Nevertheless, though The Stones and Beatles started out in such a similar vein, they diverged quickly. Now many things might make someone prefer one to the other. For example, they positioned themselves differently on what might be termed the moral spectrum. The Beatles’ image—whatever the reality—was of wholesome young men: nonthreatening and charming. This was one reason they could appear everywhere in many media. It was the persona projected in A Hard Day’s Night and Help! In the early days, they were pre-teen and teenage-girl crush objects that even many parents could endorse or dismiss as harmless.

This essential wholesomeness continued as The Beatles got more hippie-like, grew out their hair, joined the peace movement, and explored Eastern religions. Still, in songs like “All You Need is Love”—the inspiring yet empty soundtrack for a hundred treatments of hippiedom and the Sixties—they captured the positive side of 1960s youth culture. The Beatles always projected a certain childlikeness, and many of their songs could without strain be covered by Raffi: “Yellow Submarine” (and its bright, happy animation) or “Magical Mystery Tour” were essentially children’s songs, though mounted like mini-operas amidst a swirl of distortions.
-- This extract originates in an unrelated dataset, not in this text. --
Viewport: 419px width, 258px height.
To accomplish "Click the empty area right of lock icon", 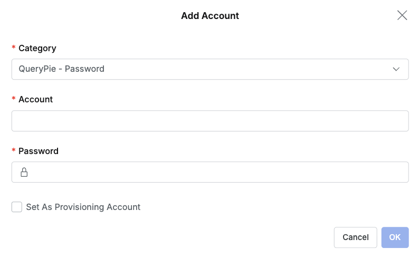I will (x=218, y=172).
The Stones projected a darker and more dangerous image, constantly flirting with images of Satan, for example in Their Satanic Majesties Request or “Sympathy for the Devil,” in both of which they actually identified themselves, albeit with some irony, as the devil incarnate. Whereas The Beatles were associated with the summer of love, Sgt. Pepper having been released in June of 1967, The Stones were associated with Altamont, where a Hell’s Angel’s security guard stabbed a concert-goer. The two represented the kind of twinned fantasies of young female lust: the good boy and the bad boy, the wholesome young man you take home to Mom and the delinquent drug abuser you meet in the alley: the male equivalent of the Madonna-whore complex.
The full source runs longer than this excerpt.